自民党女性局のフランス研修に対する批判が炎上している。これに限らず議員の海外研修はたびたび問題になる。なぜなのか。海外視察旅行が成果を挙げるための条件を満たしておらず安易に人に頼る旅行をするからである。条件とは何か。
海外出張の目的を明確に
条件の第一は、目的の明確化である。フランスの少子化対策だったら、日本でわかることもたくさんある。
数十年前から出生率が回復傾向にあった、その要因として各種手当の充実があった、婚外子を社会的に排除しない風潮も追い風となった、女性が働きやすい環境があった、しかし近年は出生率にも陰りが見られる。そこまでは日本にいてもわかる。
現地に行く目的は、手当の給付がどう効果があり、近年はなぜ限界が見えたのかを知ることだ。もちろん働く女性のナマの声を聞いて回ることもいい。
筆者が20年前に都庁を退職してから100回以上の海外調査・交流を通じて得た経験から、現地に行ったからこそわかることはたくさんある。向こうの議員や行政幹部からのヒアリングも大いに有効だ。ただし、こちらが数十人ではだめだ。

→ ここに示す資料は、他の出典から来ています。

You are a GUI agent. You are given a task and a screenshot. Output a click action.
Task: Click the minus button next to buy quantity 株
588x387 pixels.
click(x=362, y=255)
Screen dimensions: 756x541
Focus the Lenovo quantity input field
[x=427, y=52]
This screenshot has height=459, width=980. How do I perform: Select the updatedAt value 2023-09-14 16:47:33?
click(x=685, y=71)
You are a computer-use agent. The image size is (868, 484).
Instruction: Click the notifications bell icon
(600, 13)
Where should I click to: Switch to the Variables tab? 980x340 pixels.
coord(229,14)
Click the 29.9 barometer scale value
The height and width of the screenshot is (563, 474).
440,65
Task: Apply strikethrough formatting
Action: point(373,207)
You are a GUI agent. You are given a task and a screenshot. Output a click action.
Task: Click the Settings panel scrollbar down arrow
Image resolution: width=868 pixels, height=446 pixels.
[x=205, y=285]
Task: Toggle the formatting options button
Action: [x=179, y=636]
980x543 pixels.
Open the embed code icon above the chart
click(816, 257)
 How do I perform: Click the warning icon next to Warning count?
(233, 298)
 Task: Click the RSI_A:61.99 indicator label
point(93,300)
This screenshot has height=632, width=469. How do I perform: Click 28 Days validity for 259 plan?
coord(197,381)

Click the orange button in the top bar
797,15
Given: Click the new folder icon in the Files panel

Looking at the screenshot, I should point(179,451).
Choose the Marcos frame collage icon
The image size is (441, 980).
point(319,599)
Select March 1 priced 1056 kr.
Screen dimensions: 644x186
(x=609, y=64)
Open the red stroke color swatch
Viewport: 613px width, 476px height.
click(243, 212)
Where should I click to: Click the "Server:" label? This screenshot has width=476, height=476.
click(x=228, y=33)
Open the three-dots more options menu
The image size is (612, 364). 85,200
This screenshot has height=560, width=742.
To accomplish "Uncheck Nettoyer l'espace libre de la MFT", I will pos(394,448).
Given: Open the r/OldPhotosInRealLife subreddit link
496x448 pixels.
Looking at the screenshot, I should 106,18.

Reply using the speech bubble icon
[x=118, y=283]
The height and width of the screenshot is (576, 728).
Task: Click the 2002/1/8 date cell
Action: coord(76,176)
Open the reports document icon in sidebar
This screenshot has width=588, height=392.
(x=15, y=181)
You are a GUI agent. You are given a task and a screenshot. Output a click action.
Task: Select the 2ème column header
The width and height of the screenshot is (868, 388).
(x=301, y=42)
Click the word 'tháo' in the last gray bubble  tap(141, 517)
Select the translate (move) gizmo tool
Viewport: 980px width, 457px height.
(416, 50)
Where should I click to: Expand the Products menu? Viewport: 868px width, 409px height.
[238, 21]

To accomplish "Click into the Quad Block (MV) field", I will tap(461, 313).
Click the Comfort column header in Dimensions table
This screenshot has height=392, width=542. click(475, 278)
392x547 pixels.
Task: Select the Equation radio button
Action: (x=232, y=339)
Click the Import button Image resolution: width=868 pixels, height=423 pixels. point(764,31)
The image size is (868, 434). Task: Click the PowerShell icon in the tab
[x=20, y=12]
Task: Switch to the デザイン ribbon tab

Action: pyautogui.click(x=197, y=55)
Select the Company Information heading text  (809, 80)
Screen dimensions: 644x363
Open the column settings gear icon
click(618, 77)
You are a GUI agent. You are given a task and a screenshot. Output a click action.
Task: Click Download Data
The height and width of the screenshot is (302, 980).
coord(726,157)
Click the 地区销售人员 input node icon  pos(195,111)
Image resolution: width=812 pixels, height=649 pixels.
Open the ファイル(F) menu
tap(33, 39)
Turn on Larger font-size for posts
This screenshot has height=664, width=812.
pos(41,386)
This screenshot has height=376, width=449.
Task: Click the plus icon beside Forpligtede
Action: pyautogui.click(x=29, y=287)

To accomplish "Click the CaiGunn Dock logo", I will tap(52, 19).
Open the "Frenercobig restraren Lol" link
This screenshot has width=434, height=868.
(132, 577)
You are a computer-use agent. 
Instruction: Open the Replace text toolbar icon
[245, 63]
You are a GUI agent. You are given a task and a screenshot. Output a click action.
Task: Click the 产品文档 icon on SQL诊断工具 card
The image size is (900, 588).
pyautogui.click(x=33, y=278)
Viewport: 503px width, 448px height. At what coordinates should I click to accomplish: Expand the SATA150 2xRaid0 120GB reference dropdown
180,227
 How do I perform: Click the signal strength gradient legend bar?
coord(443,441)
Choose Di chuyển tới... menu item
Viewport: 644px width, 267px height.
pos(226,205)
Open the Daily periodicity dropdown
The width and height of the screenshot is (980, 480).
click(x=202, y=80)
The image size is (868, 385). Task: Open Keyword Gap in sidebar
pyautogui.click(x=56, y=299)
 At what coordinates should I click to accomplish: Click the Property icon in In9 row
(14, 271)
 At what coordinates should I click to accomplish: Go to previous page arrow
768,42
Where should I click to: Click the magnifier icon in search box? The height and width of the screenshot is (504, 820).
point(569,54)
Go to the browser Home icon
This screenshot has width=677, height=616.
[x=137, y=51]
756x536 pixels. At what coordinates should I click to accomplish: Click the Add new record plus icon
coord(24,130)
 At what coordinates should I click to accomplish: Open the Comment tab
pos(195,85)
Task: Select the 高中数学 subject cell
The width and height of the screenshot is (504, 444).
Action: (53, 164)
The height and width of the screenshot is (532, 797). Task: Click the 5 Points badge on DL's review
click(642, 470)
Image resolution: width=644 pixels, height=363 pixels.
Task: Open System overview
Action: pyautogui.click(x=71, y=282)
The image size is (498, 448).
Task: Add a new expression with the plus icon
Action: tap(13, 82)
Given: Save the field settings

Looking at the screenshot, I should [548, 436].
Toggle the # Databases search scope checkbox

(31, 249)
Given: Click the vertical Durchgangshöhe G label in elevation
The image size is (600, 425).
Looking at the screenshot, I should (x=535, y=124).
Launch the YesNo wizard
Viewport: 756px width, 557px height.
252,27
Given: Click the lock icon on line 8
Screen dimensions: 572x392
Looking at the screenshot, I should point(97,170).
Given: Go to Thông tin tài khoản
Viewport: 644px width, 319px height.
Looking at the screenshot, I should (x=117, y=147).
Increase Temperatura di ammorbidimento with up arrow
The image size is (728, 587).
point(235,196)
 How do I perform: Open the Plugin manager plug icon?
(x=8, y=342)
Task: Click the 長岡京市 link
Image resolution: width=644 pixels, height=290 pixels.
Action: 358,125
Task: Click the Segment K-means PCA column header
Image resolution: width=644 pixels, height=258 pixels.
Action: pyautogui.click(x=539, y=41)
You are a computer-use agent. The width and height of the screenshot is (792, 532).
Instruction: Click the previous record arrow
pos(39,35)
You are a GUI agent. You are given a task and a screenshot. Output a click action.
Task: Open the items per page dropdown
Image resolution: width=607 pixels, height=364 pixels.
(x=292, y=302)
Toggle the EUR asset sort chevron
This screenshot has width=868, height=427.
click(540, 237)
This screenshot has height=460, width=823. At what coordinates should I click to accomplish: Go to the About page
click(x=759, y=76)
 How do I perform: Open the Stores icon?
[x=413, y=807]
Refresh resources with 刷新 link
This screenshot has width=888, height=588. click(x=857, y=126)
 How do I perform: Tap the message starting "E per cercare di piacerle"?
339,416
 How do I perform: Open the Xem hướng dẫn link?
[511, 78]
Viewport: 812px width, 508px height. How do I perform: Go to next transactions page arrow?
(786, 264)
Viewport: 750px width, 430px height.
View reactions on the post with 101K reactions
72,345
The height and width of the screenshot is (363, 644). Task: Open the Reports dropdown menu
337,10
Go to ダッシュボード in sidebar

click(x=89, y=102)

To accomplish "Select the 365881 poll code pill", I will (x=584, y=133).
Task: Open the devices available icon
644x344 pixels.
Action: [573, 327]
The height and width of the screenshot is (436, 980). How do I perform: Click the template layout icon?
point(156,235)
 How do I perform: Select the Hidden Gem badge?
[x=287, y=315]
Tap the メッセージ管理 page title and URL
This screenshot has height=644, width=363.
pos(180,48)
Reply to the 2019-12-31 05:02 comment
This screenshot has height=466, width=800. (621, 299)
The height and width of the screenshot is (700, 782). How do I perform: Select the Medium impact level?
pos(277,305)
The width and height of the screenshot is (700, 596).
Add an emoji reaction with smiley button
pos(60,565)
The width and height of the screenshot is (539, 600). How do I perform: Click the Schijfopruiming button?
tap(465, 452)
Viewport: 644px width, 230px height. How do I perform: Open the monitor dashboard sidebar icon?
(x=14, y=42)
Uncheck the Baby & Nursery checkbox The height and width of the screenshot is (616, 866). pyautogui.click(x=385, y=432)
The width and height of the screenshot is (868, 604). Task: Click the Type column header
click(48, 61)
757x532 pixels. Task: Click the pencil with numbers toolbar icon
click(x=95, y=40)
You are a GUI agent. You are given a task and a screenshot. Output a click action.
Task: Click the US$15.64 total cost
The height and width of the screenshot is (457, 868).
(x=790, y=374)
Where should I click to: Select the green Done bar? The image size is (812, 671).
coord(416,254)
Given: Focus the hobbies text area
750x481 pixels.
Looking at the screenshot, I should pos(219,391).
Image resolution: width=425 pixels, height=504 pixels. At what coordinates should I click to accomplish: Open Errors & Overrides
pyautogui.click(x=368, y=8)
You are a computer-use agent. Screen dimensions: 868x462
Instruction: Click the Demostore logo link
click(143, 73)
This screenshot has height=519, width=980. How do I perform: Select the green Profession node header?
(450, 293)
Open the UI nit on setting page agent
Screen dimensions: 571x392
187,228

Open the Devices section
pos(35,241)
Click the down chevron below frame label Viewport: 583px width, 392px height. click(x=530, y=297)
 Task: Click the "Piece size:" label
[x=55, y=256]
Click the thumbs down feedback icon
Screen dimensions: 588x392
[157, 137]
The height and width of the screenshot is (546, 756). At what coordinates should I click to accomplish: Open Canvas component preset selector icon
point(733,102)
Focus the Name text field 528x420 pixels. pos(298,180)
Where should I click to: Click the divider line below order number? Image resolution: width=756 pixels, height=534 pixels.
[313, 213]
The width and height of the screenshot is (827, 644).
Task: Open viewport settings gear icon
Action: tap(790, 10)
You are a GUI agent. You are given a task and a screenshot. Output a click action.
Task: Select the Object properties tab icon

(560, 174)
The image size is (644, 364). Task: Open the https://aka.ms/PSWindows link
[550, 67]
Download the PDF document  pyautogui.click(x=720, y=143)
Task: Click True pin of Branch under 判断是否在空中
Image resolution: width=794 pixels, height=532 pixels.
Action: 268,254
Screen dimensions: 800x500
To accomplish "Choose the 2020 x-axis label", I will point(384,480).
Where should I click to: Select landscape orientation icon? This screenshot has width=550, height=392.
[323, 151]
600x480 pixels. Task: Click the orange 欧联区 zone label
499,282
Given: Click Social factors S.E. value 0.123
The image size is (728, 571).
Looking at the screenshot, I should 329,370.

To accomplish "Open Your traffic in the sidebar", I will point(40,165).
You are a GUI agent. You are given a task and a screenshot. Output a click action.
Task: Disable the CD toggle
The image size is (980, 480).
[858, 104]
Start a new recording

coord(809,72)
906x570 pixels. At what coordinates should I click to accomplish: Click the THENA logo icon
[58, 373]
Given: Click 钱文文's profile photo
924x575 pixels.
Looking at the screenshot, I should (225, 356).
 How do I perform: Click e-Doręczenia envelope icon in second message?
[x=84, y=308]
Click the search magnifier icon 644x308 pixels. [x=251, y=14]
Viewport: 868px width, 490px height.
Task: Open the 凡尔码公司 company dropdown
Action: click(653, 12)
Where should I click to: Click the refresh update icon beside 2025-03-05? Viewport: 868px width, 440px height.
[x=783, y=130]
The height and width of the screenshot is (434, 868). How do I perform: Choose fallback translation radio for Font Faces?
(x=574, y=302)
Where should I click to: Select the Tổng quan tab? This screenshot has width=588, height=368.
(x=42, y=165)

これが第二の条件となるが、一人か、せいぜい数人で訪問し率直な話を聞くべきだ。大勢で押しかけたら公式見解しか聞けないから旅費を使う意味がない。
フランスの出生率に陰りが見られる一因は、将来の生活に対する不安だと推測することもできる。デモやストが頻発しているからだ。この推測に対するフランスの政治家や識者の見解を直接聞いて回ることも、議員にとっては参考になると思う。